Because what the conservatives have demonstrated since 1964 is that the heavy machinery of modern politics is long-term marketing. All the conventional wisdom about Democrats’ flaws, including their supposed lack of a message, is just part of the relentless Republican message. It’s not that the Republican message is any more consistent, by the way — they just say it is. And they’ve been on it, uniformly, for 30 years. This is how Bush can turn Clinton’s balanced budget and surplus into the largest public debt in history and still label Democrats as the big spenders. Or install a special revolving door in the White House for giant corporate cronies and still be seen as the friend of small business. The lesson: Control language, and you can control the political culture.

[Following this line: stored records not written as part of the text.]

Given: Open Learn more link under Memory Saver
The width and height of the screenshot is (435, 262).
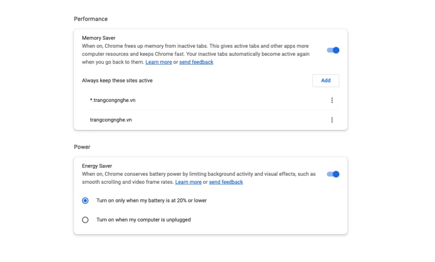Looking at the screenshot, I should click(158, 62).
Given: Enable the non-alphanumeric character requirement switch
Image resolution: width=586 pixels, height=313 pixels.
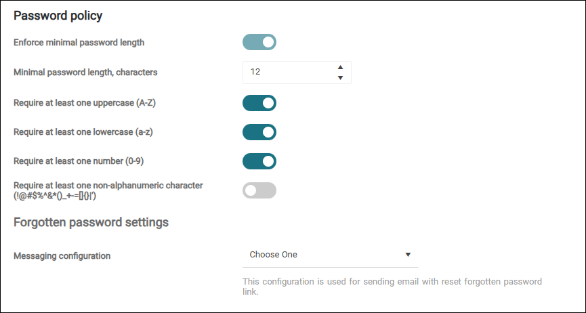Looking at the screenshot, I should pos(259,190).
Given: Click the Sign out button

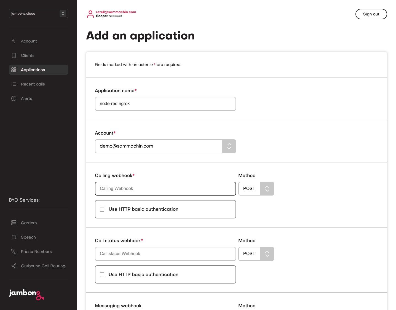Looking at the screenshot, I should (371, 14).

Which is why the hubbub about Howard Dean at the helm of the DNC or Harry Reid’s nominally pro-life politics is largely insignificant. To even talk about "the center" is to have the wrong conversation, because what that center means is not being defined by us. The right’s key insight in 1964 was not to play to the center, but to pick it up and move it — and all Democratic politics will be following rather than leading until we do the same.

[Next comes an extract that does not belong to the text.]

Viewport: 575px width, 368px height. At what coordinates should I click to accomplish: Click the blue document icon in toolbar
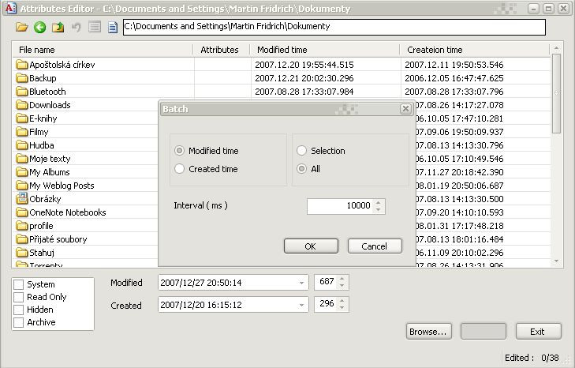pos(113,28)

Yes, we should fight the short-term skirmishes and try to win them. But Democrats need to escape the trap of looking at politics as a series of campaigns and trade tactics for strategy. "The fight for 2008 starts today," said the leftie blogs on November 3, 2004. Good hustle, people! — but it will be better directed toward building a long-term progressive majority over the next several decades.

 

If that sounds far-fetched it’s because the Republican messaging matrix wants it that way. Despite GOP advances this year, we’re in a pretty good position to get started. First off, the national political split is still about even. And in addition to the widely reported red-shifting exurban counties and softer Democratic support among white males and Latino voters, there were many positive signs in this year’s demographics. Montana has a Democratic governor, the first in 20 years. In the red state of Colorado, Ken Salazar beat Pete Coors, scion of the charter member family and primary patron to the vast right-wing conspiracy. Kerry also performed better than expected in both states. Further east, in Minnesota, as the GOP salivated over Bush winning the Wellstone state (he didn’t), the regional Democratic-Farmer-Labor Party erased a 28-member GOP majority in the statehouse.

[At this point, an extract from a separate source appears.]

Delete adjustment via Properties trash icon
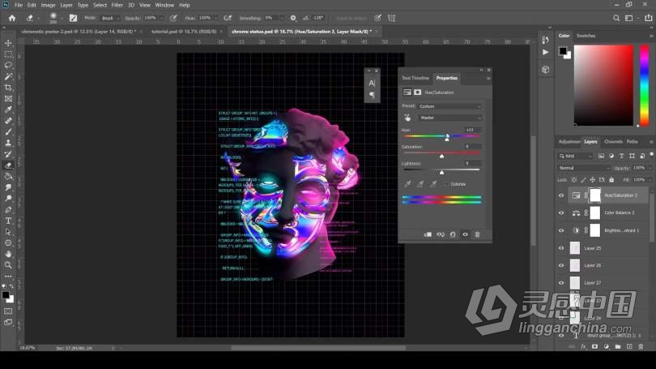656x369 pixels. tap(477, 234)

In all these instances, there was strong rural and suburban support, where average folks were tired of moralizing ultraconservatives overplaying their hand. This is where the long-term weakness lies, because the Republicans have created a patchwork party with the slimmest majority, and the Democrats have the opportunity to formulate themselves as an opposition for those who are disappointed with the conservatives’ arrogance of power.

And behind the story of high evangelical turnout is that 20 percent of them voted for Kerry. We often forget that religious people were naturally progressive before the conservatives spent 40 years and a lot of money convincing them otherwise. It will take a long time, but progressives need to embrace and recapture religion. With an institutional framework in place to capitalize on latent progressive sentiment there and elsewhere, we could build a permanent majority in much less time than it took conservatives to come this far. Remember: Democrats aren’t anywhere near the conservative nadir of 1964, and we have the chance to be well-funded from the start. Rove wasn’t even a college Republican yet when Democrats predicted his party wouldn’t survive 1964. Now he’s gleefully predicting the Democrats’ demise. Let’s hit the drawing board and give the guy a run for his money.